▶ _Task requirements_: Nothing should appear in the answer except the lines from the one containing "瘦身 (407, 545)" through the end of the records below, written out exactly.
◇ ◇ ◇
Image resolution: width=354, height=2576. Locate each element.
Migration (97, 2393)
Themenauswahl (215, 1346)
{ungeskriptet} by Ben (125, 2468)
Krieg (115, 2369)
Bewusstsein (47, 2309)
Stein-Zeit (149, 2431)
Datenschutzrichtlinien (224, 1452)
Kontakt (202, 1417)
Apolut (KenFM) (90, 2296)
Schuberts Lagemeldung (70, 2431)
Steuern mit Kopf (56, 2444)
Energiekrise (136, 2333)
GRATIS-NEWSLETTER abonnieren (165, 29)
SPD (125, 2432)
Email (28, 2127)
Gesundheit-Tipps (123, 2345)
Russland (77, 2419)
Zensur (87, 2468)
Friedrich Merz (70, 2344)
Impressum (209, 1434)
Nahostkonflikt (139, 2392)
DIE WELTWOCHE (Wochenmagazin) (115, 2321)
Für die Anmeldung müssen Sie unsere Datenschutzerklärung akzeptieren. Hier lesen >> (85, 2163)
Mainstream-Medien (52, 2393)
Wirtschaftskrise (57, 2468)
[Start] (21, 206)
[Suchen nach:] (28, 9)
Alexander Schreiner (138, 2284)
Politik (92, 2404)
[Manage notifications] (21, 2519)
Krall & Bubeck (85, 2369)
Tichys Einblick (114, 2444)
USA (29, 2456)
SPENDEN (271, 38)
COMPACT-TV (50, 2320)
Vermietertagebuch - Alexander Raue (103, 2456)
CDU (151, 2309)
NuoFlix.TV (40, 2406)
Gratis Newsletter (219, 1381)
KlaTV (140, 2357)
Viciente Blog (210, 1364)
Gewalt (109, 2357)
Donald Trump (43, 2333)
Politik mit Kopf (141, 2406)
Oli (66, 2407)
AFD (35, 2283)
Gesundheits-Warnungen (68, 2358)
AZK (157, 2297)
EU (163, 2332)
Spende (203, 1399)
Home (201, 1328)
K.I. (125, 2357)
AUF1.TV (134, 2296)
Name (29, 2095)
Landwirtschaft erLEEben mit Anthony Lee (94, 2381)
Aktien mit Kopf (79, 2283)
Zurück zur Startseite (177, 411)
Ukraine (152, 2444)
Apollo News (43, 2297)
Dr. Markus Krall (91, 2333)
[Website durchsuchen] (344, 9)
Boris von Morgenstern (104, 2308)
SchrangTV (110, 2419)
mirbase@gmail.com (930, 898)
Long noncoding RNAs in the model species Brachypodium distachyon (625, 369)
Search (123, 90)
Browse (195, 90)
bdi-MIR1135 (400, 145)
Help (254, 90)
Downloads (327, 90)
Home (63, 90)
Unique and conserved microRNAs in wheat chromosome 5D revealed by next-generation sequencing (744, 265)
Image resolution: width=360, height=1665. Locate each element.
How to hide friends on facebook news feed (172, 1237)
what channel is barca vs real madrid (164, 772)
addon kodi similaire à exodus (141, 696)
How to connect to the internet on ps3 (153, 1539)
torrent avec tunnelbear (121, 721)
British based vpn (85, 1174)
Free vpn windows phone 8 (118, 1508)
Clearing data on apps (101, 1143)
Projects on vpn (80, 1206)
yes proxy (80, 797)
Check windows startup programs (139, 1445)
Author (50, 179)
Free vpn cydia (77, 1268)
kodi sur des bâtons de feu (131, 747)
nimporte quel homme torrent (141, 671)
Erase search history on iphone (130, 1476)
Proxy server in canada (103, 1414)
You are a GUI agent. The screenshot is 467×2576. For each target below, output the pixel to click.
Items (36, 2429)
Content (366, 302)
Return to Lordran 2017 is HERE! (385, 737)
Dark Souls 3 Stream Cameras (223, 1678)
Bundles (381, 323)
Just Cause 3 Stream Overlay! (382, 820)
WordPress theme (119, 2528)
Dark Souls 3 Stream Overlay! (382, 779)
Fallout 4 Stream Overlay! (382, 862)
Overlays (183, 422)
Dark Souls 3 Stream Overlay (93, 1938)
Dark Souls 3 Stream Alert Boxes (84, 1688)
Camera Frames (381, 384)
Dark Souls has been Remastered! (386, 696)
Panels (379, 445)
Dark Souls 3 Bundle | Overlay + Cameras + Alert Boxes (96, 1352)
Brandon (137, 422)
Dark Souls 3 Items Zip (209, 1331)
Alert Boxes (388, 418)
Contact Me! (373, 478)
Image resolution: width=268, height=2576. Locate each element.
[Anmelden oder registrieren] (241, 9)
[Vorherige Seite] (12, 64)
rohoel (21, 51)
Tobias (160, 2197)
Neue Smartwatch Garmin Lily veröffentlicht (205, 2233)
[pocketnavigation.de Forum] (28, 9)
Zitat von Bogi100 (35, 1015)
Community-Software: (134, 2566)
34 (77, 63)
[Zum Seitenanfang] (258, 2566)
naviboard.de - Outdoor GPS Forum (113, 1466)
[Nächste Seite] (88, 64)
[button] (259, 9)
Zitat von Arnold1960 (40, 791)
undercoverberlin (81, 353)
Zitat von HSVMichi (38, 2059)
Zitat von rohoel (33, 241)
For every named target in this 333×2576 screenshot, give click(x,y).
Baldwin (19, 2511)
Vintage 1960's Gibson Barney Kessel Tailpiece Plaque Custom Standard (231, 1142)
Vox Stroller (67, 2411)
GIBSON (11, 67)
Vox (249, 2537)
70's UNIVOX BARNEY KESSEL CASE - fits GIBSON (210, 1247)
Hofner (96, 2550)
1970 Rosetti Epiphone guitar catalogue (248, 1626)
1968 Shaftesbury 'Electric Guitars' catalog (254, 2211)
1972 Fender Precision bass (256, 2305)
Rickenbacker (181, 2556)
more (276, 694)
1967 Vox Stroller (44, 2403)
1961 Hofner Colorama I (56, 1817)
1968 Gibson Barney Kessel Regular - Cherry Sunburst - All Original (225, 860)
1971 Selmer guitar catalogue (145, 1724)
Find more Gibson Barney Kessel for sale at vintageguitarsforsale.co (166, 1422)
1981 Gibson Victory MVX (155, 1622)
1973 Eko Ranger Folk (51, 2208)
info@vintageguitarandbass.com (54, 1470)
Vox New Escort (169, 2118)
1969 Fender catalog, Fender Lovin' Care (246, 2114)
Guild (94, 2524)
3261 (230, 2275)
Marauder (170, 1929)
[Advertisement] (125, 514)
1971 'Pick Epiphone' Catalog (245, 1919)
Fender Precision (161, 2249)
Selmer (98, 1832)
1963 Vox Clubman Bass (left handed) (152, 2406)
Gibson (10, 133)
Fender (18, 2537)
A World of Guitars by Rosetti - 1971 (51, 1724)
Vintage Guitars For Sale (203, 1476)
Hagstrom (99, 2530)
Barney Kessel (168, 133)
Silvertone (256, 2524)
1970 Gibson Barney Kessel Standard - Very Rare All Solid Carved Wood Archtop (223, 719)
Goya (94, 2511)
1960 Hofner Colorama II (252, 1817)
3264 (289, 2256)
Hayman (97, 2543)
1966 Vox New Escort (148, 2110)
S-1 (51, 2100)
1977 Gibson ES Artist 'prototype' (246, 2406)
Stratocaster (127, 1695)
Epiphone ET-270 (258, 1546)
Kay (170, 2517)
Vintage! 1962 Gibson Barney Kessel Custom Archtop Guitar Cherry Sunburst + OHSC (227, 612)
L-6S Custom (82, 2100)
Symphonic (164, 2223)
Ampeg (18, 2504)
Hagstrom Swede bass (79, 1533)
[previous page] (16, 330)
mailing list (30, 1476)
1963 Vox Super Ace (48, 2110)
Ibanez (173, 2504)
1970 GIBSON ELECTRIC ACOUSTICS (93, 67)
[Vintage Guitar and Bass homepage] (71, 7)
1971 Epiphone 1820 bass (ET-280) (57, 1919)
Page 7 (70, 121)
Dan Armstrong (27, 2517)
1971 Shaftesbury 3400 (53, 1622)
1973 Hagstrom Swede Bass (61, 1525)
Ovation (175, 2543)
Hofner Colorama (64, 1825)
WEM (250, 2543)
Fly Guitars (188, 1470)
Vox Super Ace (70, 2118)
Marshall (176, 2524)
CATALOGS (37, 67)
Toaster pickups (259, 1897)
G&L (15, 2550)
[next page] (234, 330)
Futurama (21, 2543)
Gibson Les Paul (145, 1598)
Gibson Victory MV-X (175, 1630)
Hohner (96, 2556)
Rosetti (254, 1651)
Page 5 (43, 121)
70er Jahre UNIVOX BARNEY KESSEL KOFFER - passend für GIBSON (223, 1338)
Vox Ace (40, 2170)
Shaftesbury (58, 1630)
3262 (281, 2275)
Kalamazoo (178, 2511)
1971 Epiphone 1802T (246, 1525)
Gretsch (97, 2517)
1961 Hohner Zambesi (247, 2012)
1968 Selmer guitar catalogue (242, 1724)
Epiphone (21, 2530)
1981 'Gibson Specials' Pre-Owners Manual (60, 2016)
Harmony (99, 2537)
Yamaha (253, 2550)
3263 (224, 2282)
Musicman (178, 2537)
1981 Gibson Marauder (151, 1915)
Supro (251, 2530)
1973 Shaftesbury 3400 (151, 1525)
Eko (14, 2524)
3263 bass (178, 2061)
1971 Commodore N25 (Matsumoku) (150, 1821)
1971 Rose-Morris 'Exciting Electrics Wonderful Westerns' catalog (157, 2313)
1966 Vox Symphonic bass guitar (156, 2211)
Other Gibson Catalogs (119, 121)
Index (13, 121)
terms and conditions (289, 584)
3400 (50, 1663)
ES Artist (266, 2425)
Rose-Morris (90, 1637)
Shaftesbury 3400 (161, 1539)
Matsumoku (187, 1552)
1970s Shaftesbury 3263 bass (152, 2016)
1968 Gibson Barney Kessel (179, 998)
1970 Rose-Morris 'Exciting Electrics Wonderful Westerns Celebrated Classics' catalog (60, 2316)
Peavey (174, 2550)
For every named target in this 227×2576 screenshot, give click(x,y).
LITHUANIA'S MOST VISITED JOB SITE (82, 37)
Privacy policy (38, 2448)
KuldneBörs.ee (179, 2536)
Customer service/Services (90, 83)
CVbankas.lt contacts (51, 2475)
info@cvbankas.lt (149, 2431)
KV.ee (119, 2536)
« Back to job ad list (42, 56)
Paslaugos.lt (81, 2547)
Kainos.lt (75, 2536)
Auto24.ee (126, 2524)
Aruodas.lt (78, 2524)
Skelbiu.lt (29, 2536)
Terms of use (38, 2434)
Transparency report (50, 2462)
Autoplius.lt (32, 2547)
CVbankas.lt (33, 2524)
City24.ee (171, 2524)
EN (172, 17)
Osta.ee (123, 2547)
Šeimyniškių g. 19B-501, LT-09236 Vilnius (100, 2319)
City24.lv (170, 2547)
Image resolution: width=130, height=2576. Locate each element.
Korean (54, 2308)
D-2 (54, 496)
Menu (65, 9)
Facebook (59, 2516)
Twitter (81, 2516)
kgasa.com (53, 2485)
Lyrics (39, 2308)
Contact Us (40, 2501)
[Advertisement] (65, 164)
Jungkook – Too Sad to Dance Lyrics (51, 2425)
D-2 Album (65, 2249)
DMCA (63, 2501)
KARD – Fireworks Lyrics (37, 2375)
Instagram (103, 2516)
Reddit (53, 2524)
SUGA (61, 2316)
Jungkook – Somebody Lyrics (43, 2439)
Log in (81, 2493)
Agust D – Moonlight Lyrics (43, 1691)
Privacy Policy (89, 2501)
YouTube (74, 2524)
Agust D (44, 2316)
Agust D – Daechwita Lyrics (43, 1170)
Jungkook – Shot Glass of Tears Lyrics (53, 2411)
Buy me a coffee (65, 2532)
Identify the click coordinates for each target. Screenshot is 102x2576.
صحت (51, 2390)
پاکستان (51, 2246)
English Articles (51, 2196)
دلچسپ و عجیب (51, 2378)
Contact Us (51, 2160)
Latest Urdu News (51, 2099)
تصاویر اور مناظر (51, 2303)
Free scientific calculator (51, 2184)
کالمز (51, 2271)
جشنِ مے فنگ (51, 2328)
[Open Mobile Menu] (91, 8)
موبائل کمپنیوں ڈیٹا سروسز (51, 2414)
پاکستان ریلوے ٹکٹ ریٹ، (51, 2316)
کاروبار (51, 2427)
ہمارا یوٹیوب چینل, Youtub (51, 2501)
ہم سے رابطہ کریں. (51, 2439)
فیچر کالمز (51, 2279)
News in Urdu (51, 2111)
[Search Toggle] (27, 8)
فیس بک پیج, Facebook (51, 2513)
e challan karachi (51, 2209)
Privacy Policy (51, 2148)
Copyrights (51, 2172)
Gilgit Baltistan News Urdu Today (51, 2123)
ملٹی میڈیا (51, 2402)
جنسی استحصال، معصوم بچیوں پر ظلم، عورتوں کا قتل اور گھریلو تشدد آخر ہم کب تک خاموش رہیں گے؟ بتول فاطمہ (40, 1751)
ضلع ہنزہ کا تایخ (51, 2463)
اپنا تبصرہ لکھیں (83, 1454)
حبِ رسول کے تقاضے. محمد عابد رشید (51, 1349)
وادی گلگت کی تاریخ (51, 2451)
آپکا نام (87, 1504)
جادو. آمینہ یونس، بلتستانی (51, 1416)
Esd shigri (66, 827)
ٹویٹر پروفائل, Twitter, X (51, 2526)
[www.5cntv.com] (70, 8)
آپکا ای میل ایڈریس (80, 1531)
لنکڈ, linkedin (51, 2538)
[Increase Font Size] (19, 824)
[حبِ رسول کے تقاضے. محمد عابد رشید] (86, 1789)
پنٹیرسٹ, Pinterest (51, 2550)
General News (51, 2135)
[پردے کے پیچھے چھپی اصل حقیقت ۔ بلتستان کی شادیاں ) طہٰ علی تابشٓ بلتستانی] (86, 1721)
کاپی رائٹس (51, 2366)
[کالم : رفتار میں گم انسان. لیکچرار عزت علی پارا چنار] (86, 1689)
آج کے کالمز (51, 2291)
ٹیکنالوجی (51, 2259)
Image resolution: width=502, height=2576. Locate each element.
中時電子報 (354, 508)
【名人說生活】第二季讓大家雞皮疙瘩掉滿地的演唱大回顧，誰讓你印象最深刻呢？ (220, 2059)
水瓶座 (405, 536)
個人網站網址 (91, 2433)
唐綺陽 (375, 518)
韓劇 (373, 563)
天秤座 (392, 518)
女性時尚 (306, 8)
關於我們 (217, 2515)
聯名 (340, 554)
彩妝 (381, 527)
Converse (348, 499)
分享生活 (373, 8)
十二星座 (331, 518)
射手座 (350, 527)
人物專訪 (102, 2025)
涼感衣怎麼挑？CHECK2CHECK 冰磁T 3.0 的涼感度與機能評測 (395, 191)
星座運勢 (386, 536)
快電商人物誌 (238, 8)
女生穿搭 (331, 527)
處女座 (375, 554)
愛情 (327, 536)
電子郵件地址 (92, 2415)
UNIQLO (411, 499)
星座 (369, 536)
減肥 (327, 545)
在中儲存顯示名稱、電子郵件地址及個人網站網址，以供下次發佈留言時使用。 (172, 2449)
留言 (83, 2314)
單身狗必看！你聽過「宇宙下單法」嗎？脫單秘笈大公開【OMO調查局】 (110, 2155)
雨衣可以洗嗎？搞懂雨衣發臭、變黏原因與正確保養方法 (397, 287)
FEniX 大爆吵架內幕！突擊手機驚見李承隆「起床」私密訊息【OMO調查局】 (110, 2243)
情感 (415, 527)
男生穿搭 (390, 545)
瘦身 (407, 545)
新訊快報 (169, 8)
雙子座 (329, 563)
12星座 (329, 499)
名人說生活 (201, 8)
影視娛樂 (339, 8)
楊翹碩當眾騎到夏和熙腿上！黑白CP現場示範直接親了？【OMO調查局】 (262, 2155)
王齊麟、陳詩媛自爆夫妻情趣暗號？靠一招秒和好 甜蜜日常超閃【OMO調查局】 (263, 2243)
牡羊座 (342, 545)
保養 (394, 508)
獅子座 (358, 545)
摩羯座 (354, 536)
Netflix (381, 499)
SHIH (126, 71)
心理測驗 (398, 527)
◇ ◇ ◇
▶ _Exercise result_:
瘦身 (407, 545)
新訊快報 (169, 8)
雙子座 (329, 563)
12星座 (329, 499)
名人說生活 (201, 8)
影視娛樂 (339, 8)
楊翹碩當眾騎到夏和熙腿上！黑白CP現場示範直接親了？【OMO調查局】 (262, 2155)
王齊麟、陳詩媛自爆夫妻情趣暗號？靠一招秒和好 甜蜜日常超閃【OMO調查局】 (263, 2243)
牡羊座 (342, 545)
保養 (394, 508)
獅子座 (358, 545)
摩羯座 (354, 536)
Netflix (381, 499)
SHIH (126, 71)
心理測驗 (398, 527)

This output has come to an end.